■ **Cosa fare**: Duplica l'elenco seguente riga per riga, senza cambiare nulla.

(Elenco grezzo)
· · · · · · ·
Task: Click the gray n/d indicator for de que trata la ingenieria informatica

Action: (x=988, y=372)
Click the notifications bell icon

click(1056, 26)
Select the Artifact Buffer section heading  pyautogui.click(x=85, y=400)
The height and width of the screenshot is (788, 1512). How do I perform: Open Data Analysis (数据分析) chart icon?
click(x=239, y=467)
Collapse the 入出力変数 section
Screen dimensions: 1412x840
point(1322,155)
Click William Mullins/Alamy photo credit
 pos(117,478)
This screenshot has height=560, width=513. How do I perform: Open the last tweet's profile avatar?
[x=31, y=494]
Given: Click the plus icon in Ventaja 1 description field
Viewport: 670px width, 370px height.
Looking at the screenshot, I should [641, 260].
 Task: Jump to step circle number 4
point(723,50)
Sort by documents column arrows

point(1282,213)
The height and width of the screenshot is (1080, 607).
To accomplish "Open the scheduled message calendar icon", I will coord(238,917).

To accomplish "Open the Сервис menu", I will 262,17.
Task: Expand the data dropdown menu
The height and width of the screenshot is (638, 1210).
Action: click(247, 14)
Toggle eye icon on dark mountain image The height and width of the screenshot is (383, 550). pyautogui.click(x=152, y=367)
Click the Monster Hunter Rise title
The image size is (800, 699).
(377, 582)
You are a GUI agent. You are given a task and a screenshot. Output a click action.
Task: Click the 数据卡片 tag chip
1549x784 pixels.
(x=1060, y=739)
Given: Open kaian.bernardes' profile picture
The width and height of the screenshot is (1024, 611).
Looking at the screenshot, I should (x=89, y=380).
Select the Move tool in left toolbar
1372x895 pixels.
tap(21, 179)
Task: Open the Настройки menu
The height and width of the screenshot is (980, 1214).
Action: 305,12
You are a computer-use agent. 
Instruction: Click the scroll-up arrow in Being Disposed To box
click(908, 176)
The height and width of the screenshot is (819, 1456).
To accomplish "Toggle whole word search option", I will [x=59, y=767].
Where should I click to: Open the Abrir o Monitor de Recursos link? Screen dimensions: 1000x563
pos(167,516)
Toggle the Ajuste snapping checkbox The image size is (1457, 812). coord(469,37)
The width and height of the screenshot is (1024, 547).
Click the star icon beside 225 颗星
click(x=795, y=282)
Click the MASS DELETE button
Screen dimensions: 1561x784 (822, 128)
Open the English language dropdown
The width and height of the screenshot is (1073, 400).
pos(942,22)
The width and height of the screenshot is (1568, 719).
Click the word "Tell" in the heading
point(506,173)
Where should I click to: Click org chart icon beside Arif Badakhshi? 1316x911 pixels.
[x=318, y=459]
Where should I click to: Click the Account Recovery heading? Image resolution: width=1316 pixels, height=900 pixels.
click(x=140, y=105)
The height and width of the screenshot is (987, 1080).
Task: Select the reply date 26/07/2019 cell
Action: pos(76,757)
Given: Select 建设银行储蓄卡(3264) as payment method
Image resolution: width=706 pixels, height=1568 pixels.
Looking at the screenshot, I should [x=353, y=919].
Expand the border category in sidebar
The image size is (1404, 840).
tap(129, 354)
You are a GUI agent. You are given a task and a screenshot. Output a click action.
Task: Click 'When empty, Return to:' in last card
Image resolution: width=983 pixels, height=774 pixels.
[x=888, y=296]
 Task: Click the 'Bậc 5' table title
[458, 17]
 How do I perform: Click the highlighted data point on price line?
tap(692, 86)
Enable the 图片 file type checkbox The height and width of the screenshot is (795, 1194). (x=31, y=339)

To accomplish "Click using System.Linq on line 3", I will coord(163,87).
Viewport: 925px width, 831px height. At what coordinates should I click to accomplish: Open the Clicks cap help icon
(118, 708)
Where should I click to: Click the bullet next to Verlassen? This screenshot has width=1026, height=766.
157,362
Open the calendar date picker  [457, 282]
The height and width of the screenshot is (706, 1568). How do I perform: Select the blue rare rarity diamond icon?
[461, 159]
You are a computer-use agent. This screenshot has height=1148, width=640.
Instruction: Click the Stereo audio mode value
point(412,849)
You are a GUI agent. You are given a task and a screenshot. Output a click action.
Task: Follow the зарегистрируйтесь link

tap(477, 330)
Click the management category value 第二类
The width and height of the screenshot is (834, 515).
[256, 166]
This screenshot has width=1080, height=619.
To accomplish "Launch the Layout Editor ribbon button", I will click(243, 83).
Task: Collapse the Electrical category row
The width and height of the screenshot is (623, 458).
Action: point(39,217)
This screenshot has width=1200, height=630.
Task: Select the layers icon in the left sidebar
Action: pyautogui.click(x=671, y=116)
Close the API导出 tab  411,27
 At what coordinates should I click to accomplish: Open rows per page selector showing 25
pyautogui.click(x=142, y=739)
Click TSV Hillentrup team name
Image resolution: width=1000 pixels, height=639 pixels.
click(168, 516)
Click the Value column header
· · · · · · ·
■ **Soluzione svolta**:
Task: Click the gray n/d indicator for de que trata la ingenieria informatica

Action: (x=988, y=372)
Click the notifications bell icon

click(1056, 26)
Select the Artifact Buffer section heading  pyautogui.click(x=85, y=400)
The height and width of the screenshot is (788, 1512). How do I perform: Open Data Analysis (数据分析) chart icon?
click(x=239, y=467)
Collapse the 入出力変数 section
Screen dimensions: 1412x840
point(1322,155)
Click William Mullins/Alamy photo credit
 pos(117,478)
This screenshot has height=560, width=513. How do I perform: Open the last tweet's profile avatar?
[x=31, y=494]
Given: Click the plus icon in Ventaja 1 description field
Viewport: 670px width, 370px height.
Looking at the screenshot, I should [641, 260].
 Task: Jump to step circle number 4
point(723,50)
Sort by documents column arrows

point(1282,213)
The height and width of the screenshot is (1080, 607).
To accomplish "Open the scheduled message calendar icon", I will coord(238,917).

To accomplish "Open the Сервис menu", I will 262,17.
Task: Expand the data dropdown menu
The height and width of the screenshot is (638, 1210).
Action: click(247, 14)
Toggle eye icon on dark mountain image The height and width of the screenshot is (383, 550). pyautogui.click(x=152, y=367)
Click the Monster Hunter Rise title
The image size is (800, 699).
(377, 582)
You are a GUI agent. You are given a task and a screenshot. Output a click action.
Task: Click the 数据卡片 tag chip
1549x784 pixels.
(x=1060, y=739)
Given: Open kaian.bernardes' profile picture
The width and height of the screenshot is (1024, 611).
Looking at the screenshot, I should (x=89, y=380).
Select the Move tool in left toolbar
1372x895 pixels.
tap(21, 179)
Task: Open the Настройки menu
The height and width of the screenshot is (980, 1214).
Action: 305,12
You are a computer-use agent. 
Instruction: Click the scroll-up arrow in Being Disposed To box
click(908, 176)
The height and width of the screenshot is (819, 1456).
To accomplish "Toggle whole word search option", I will [x=59, y=767].
Where should I click to: Open the Abrir o Monitor de Recursos link? Screen dimensions: 1000x563
pos(167,516)
Toggle the Ajuste snapping checkbox The image size is (1457, 812). coord(469,37)
The width and height of the screenshot is (1024, 547).
Click the star icon beside 225 颗星
click(x=795, y=282)
Click the MASS DELETE button
Screen dimensions: 1561x784 (822, 128)
Open the English language dropdown
The width and height of the screenshot is (1073, 400).
pos(942,22)
The width and height of the screenshot is (1568, 719).
Click the word "Tell" in the heading
point(506,173)
Where should I click to: Click org chart icon beside Arif Badakhshi? 1316x911 pixels.
[x=318, y=459]
Where should I click to: Click the Account Recovery heading? Image resolution: width=1316 pixels, height=900 pixels.
click(x=140, y=105)
The height and width of the screenshot is (987, 1080).
Task: Select the reply date 26/07/2019 cell
Action: pos(76,757)
Given: Select 建设银行储蓄卡(3264) as payment method
Image resolution: width=706 pixels, height=1568 pixels.
Looking at the screenshot, I should [x=353, y=919].
Expand the border category in sidebar
The image size is (1404, 840).
tap(129, 354)
You are a GUI agent. You are given a task and a screenshot. Output a click action.
Task: Click 'When empty, Return to:' in last card
Image resolution: width=983 pixels, height=774 pixels.
[x=888, y=296]
 Task: Click the 'Bậc 5' table title
[458, 17]
 How do I perform: Click the highlighted data point on price line?
tap(692, 86)
Enable the 图片 file type checkbox The height and width of the screenshot is (795, 1194). (x=31, y=339)

To accomplish "Click using System.Linq on line 3", I will coord(163,87).
Viewport: 925px width, 831px height. At what coordinates should I click to accomplish: Open the Clicks cap help icon
(118, 708)
Where should I click to: Click the bullet next to Verlassen? This screenshot has width=1026, height=766.
157,362
Open the calendar date picker  [457, 282]
The height and width of the screenshot is (706, 1568). How do I perform: Select the blue rare rarity diamond icon?
[461, 159]
You are a computer-use agent. This screenshot has height=1148, width=640.
Instruction: Click the Stereo audio mode value
point(412,849)
You are a GUI agent. You are given a task and a screenshot. Output a click action.
Task: Follow the зарегистрируйтесь link

tap(477, 330)
Click the management category value 第二类
The width and height of the screenshot is (834, 515).
[256, 166]
This screenshot has width=1080, height=619.
To accomplish "Launch the Layout Editor ribbon button", I will click(243, 83).
Task: Collapse the Electrical category row
The width and height of the screenshot is (623, 458).
Action: point(39,217)
This screenshot has width=1200, height=630.
Task: Select the layers icon in the left sidebar
Action: pyautogui.click(x=671, y=116)
Close the API导出 tab  411,27
 At what coordinates should I click to accomplish: Open rows per page selector showing 25
pyautogui.click(x=142, y=739)
Click TSV Hillentrup team name
Image resolution: width=1000 pixels, height=639 pixels.
click(168, 516)
Click the Value column header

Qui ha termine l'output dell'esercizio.